A part pour des livres que j’ai en réserve depuis bien longtemps ou quelques auteurs particuliers que j’ai découvert en français, je lis de plus en plus en anglais les auteurs anglophones. Mais il m’arrive encore de me laisser séduire par la traduction française, surtout si elle s’avère apporter quelques petits plus par rapport à la version d’origine, ce qui est le cas du Émissaires des morts, d’Adam-Troy Castro.Ainsi, le volume publié en français contient-il non seulement le roman du même nom, mais aussi une novelette et trois novellas mettant en scène le même personnage (des textes un peu plus compliqués à trouver en VO). Sans parler du fait que l’auteur lui-même a effectué quelques corrections dans ses textes à l’occasion de cette publication en français.

Cette série de texte suit le personnage d’Andrea Cort, sorte d’enquêtrice travaillant comme juriste pour le service diplomatique de la confédération regroupant l’ensemble des civilisations humaines, dans un univers peuplé d’autres espèces intelligentes. Elle est régulièrement envoyée en mission pour débrouiller des problèmes juridiques ayant un angle diplomatique.

Dans le premier texte, Avec du sang sur les mains, Andrea Cort est ainsi envoyée pour valider le bien fondée du transfert d’un criminel humain vers une civilisation extra-terrestre, afin qu’il serve de sujet d’études à cette dernière. Cette novella fonctionne avec deux effets de « révélation » et j’ai été assez amusé de constater que si j’ai eu de l’avance sur le personnage pour la première, j’étais en retard sur la seconde. L’idée et la mécanique employée ressemblent un peu à ce que l’on peut trouver dans des textes de l’age d’or de la SF mais ça fonctionne bien.

Le deuxième texte est un peu plus court, les anglophones catégorisent ça comme novelette (entre nouvelle et novella). Dans Une défense infaillible, Andrea Cort est amenée à devoir sortir une collègue du pétrin. Cette dernière a « bloqué » son cerveau pour ne pas prendre le risque de révéler certaines informations et Cort doit aider à permettre à son esprit de refaire surface. L’ambiance est assez sympathique, on est cette fois plus dans le centre de cette fameuse confédération et le texte a bien l’allure d’une nouvelle avec sa petite chute.

On revient sur le format novella avec Les lâches n’ont pas de secret. Cette fois, Andrea Cort va à nouveau se livrer à l’une de ses activités favorites : casser les pieds d’une ambassadrice.

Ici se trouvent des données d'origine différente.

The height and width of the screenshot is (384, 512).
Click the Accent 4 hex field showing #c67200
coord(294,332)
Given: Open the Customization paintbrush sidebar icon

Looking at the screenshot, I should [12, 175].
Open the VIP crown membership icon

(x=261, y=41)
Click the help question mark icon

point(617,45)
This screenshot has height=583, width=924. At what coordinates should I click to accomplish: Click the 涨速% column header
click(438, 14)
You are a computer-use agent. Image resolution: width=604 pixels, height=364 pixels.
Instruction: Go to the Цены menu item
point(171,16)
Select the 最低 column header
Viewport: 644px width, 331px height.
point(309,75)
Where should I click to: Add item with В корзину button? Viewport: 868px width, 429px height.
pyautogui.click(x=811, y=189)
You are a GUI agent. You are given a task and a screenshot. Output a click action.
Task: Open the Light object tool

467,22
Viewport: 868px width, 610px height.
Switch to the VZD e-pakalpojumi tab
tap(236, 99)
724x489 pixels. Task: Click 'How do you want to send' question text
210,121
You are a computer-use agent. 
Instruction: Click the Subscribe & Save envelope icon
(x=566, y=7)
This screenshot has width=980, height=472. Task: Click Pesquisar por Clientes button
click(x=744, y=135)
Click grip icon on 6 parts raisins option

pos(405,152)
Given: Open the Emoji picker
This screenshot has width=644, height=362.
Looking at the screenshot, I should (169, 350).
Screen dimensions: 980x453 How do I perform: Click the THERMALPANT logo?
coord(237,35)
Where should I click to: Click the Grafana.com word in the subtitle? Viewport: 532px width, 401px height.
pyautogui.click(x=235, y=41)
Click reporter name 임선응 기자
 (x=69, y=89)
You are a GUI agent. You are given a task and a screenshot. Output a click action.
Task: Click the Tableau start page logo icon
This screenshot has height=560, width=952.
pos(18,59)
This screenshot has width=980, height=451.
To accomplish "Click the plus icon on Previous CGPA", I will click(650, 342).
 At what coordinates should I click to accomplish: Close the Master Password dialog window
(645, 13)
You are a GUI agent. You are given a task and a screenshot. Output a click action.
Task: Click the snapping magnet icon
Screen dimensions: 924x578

Accessoirement, elle doit résoudre un problème juridique concernant un humain détenu par une civilisation extra-terrestre. On retrouve quelques éléments de la première novella, notamment sur la découverte de nouvelles technologies. Cependant, l’auteur a aussi construit ce récit un peu différemment avec un sympathique rebond en cours de route.

Dans Démons invisibles, la dernière novella, Andrea Cort doit encore venir se prononcer sur le sort d’un humain dont les crimes concernent une autre espèce et cette fois le défi parait assez fort. Si on retrouve encore quelques éléments communs avec les textes précédents, Castro propose aussi d’autres idées. Et j’avoue que j’ai particulièrement apprécié ce récit, par son questionnement sur ce qu’est la sentience. Et puis l’auteur propose un petit plus concernant le passé de son personnage principal.

On arrive enfin sur le plat de résistance de ce volume : le roman Émissaires des morts. Et on retrouve toujours Andrea Cort, cette fois en récit à la première personne, qui doit enquêter sur la mort du membre d’une expédition scientifique dans un monde artificiel géré par des IA. Le casse-tête proposé est intéressant : il ne s’agit pas juste d’une enquête sur un crime dont il faut trouver le coupable, Cort doit aussi tenir compte de paramètres diplomatiques. En clair, elle n’a pas le droit de désigner n’importe qui mais doit fournir une solution permettant aux parties en présence de sauver la face sans s’écharper. Une sorte de quadrature du cercle.

Le cadre choisi par l’auteur pour ce récit est intéressant : un monde artificiel, géré par des IA et habité par une espèce sentiente créée de toutes pièces et au rythme de vie un peu particulier. On retrouve quelques thématiques déjà aperçues dans les textes précédents, notamment sur les visions très différentes que peuvent avoir de l’univers des espèces distinctes. Castro en joue assez bien et l’utilise pour donner de la consistance à son univers.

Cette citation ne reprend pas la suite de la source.